◆ Instructions for the task ◆
Can you render everything from the line containing "At what coordinates should I click to accomplish: Open the" down to the line containing "This screenshot has width=1280, height=600." as a numbered list, skipping blank lines and leaving out the pictures?

Items on finding words and elements
□ □ □ □ □ □ □

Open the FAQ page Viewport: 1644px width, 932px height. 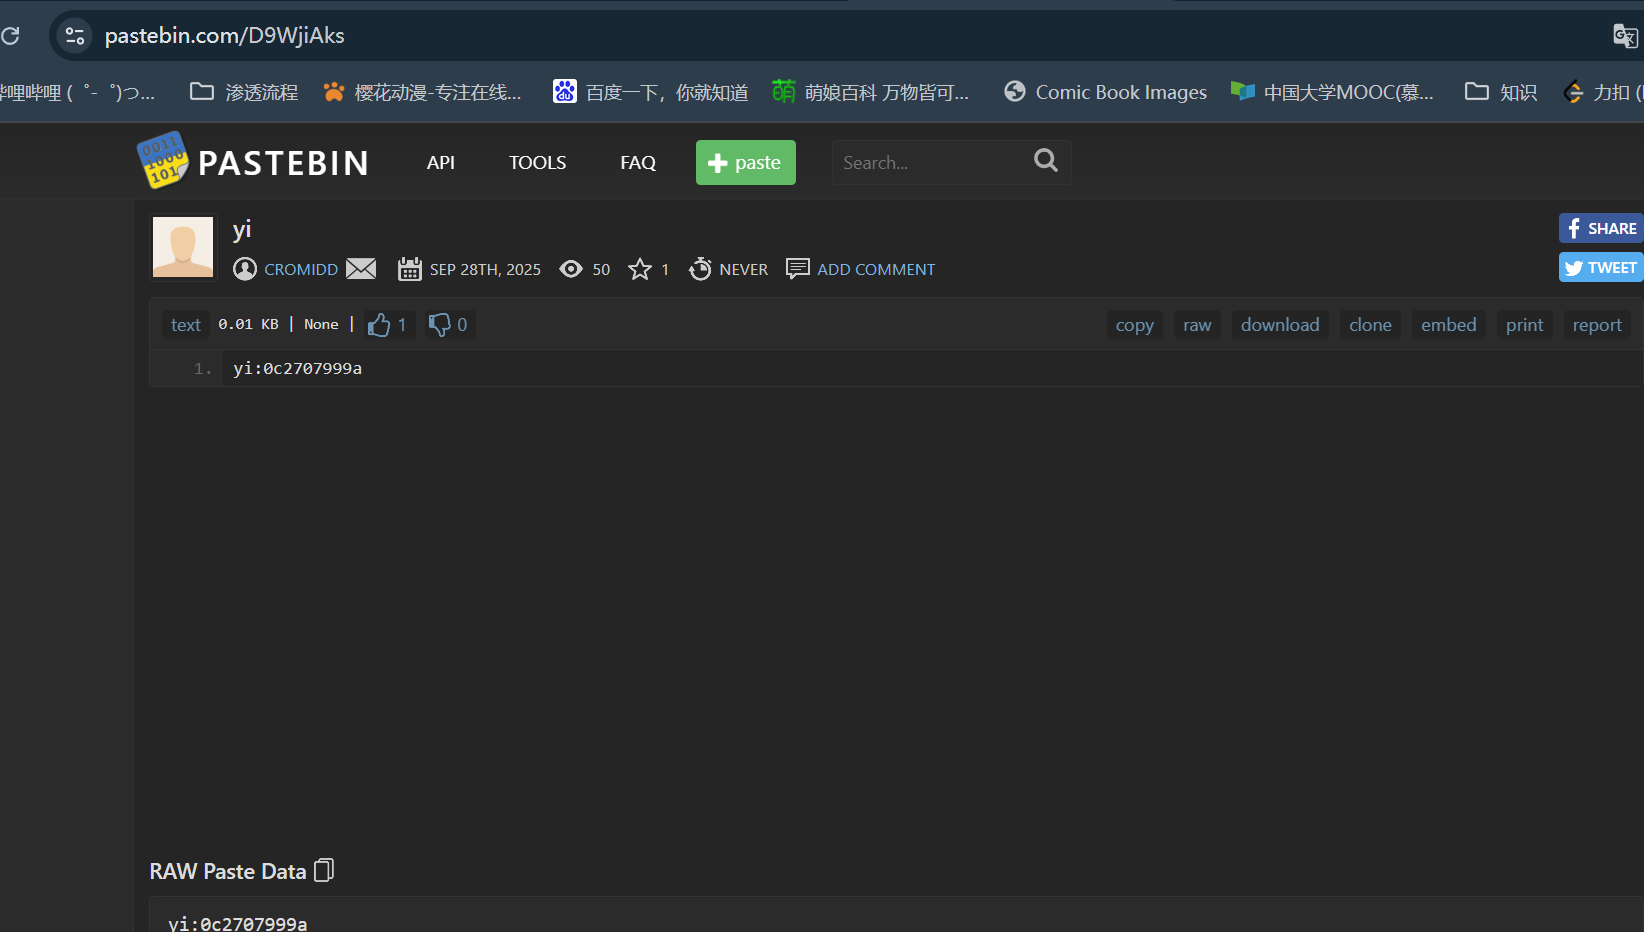pos(638,162)
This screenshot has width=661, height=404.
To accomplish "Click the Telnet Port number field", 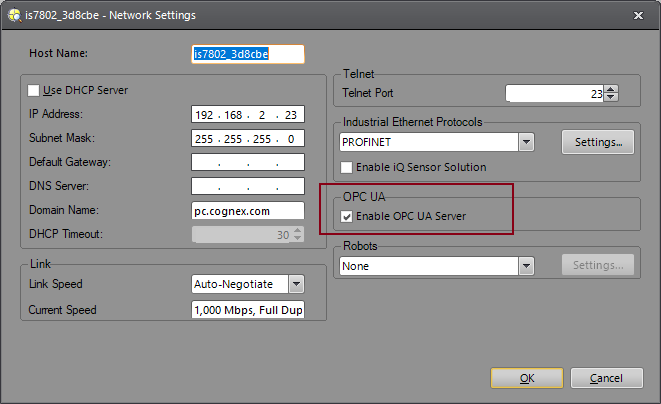I will click(555, 94).
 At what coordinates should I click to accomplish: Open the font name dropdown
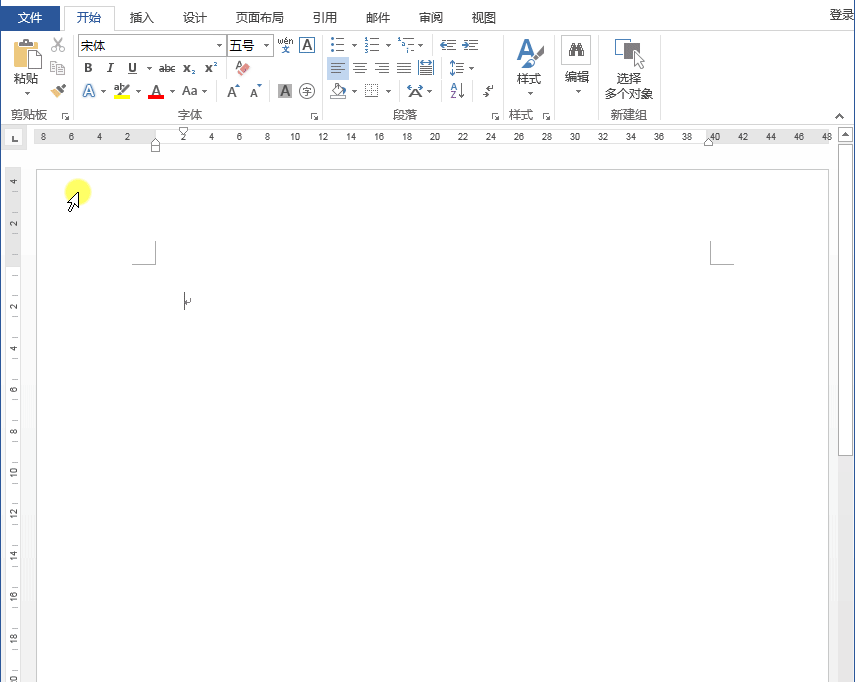[x=219, y=46]
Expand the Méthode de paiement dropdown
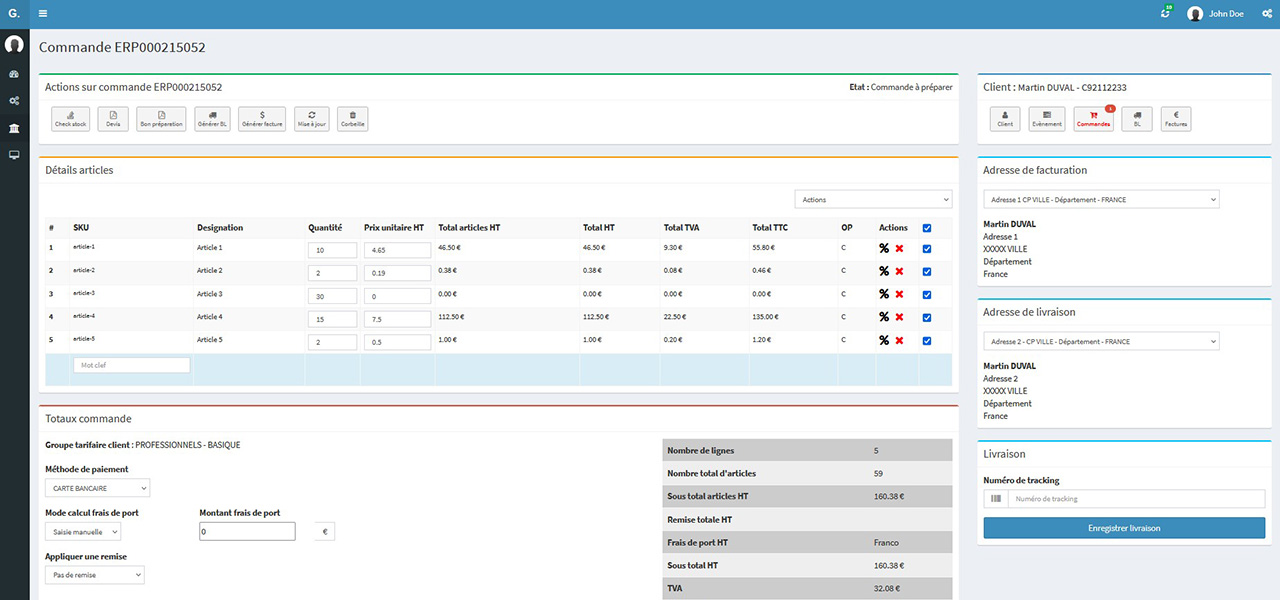This screenshot has width=1280, height=600. point(97,488)
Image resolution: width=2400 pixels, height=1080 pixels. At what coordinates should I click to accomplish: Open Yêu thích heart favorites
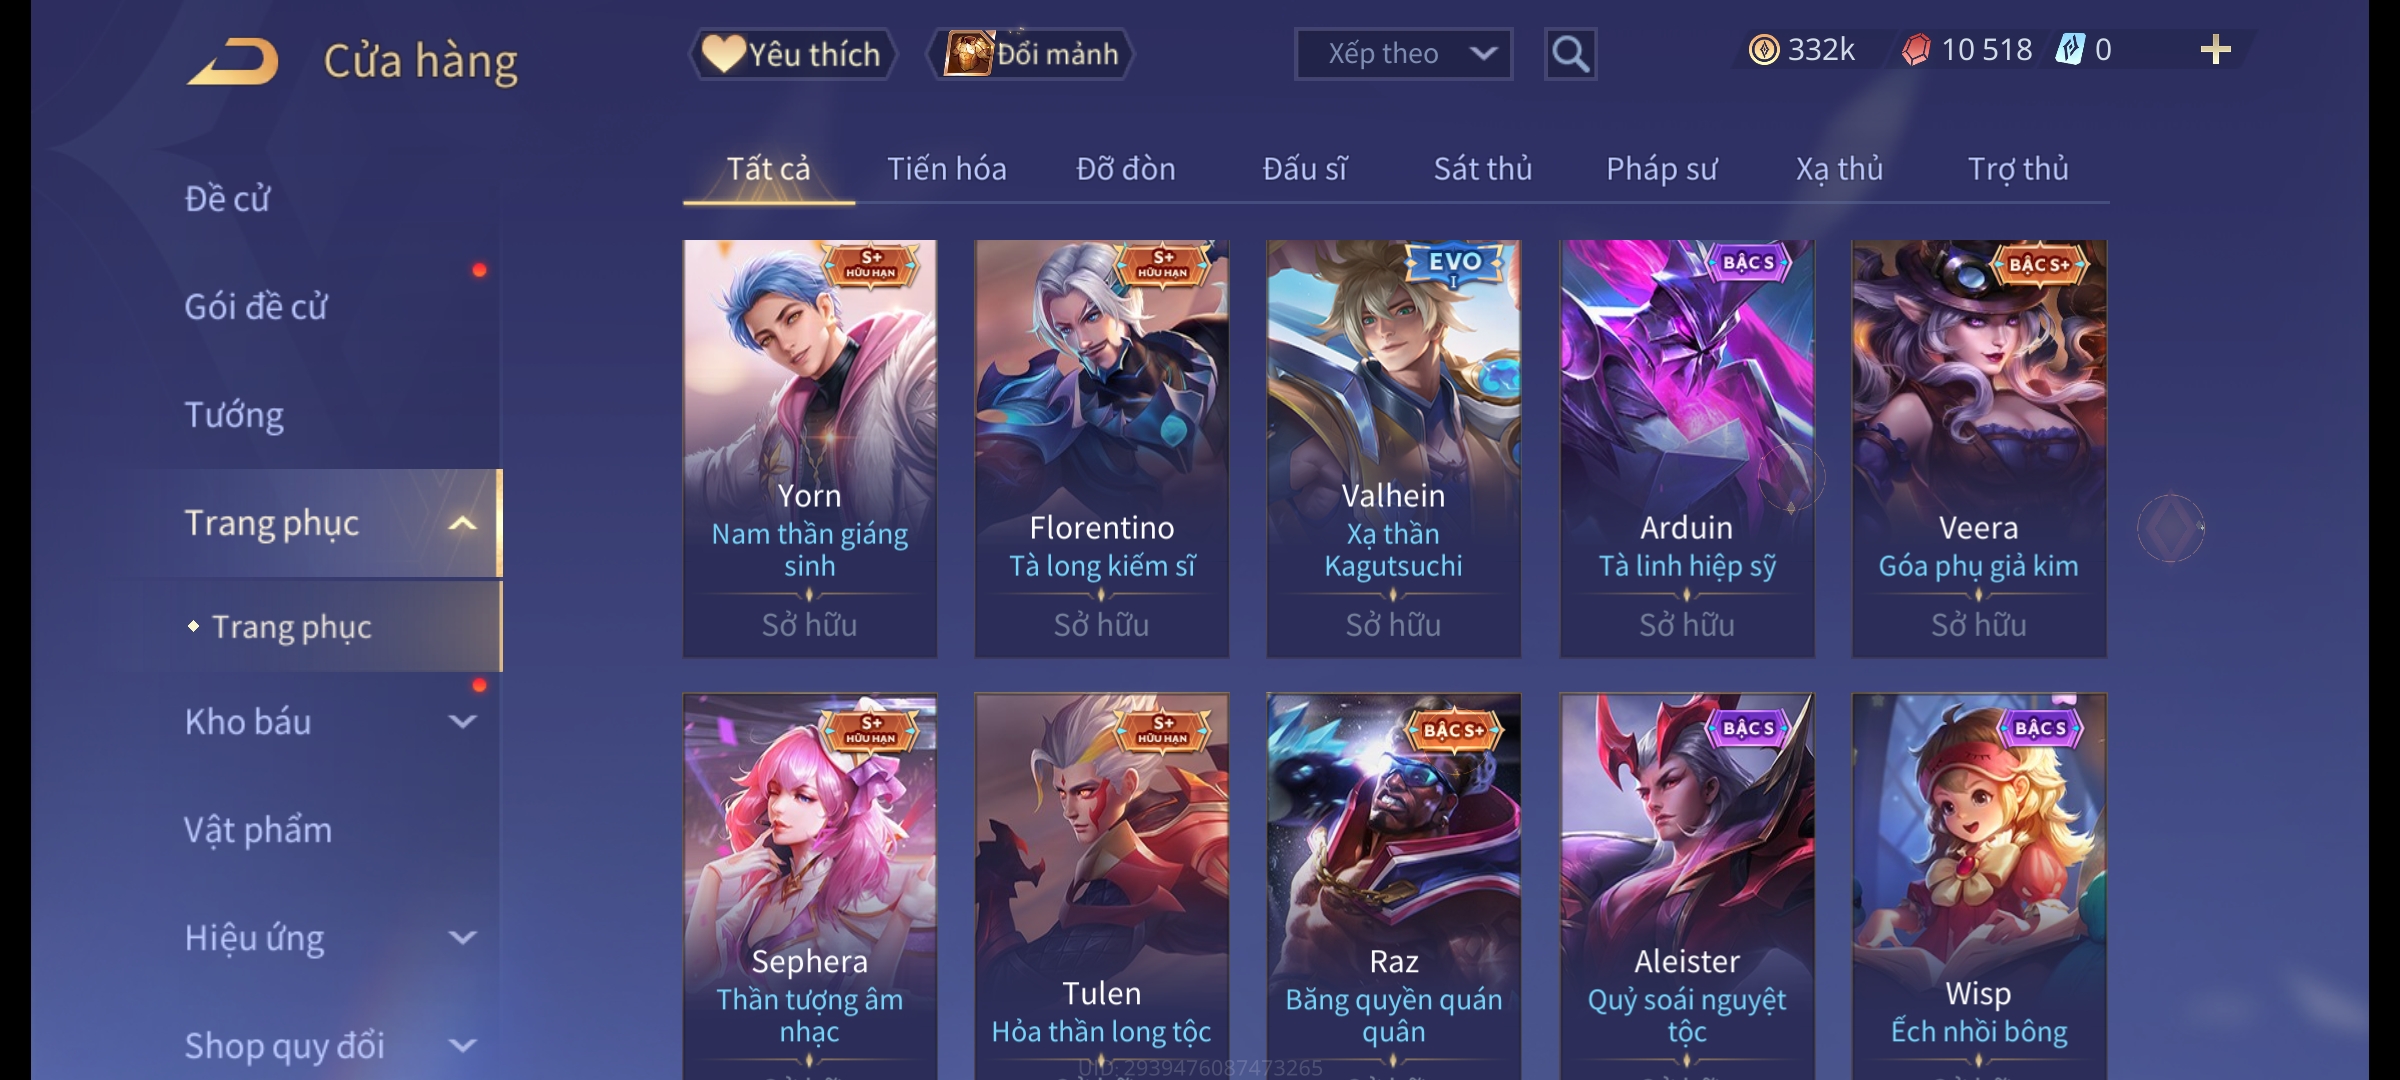pyautogui.click(x=792, y=54)
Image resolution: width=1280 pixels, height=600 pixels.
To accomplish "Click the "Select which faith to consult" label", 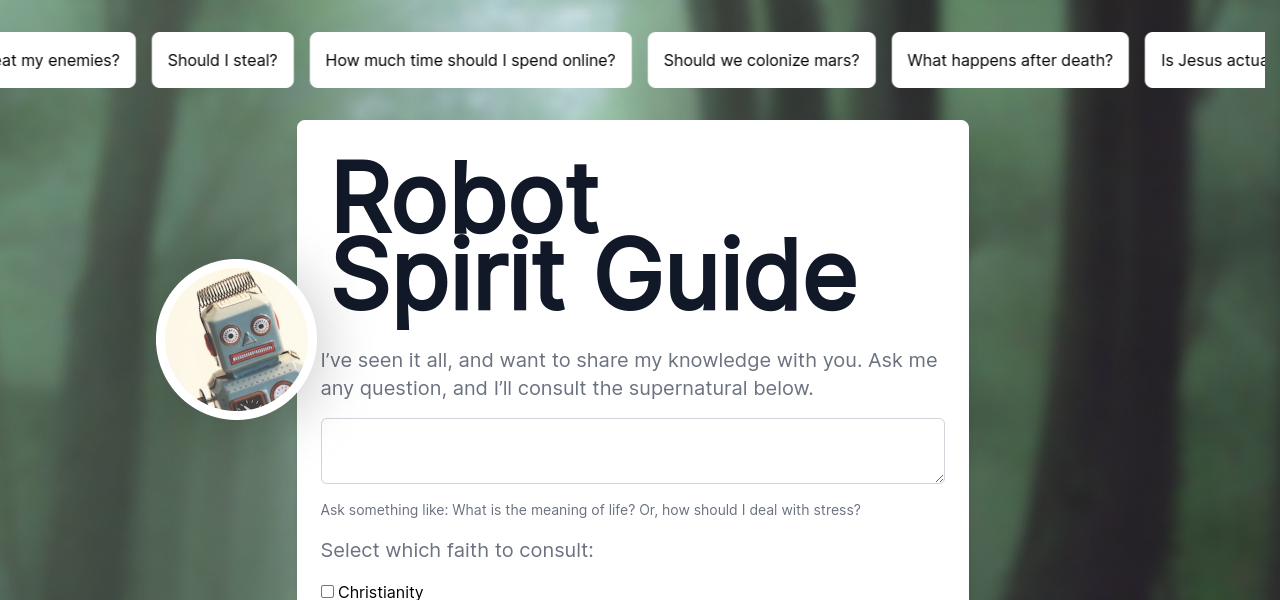I will click(x=457, y=551).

□ □ □ □ □ □ □

◆ Solution for this problem ◆
1.  At what coordinates should I click to accomplish: Open the font name dropdown
2. [x=219, y=46]
3. Expand the Méthode de paiement dropdown
4. This screenshot has width=1280, height=600. point(97,488)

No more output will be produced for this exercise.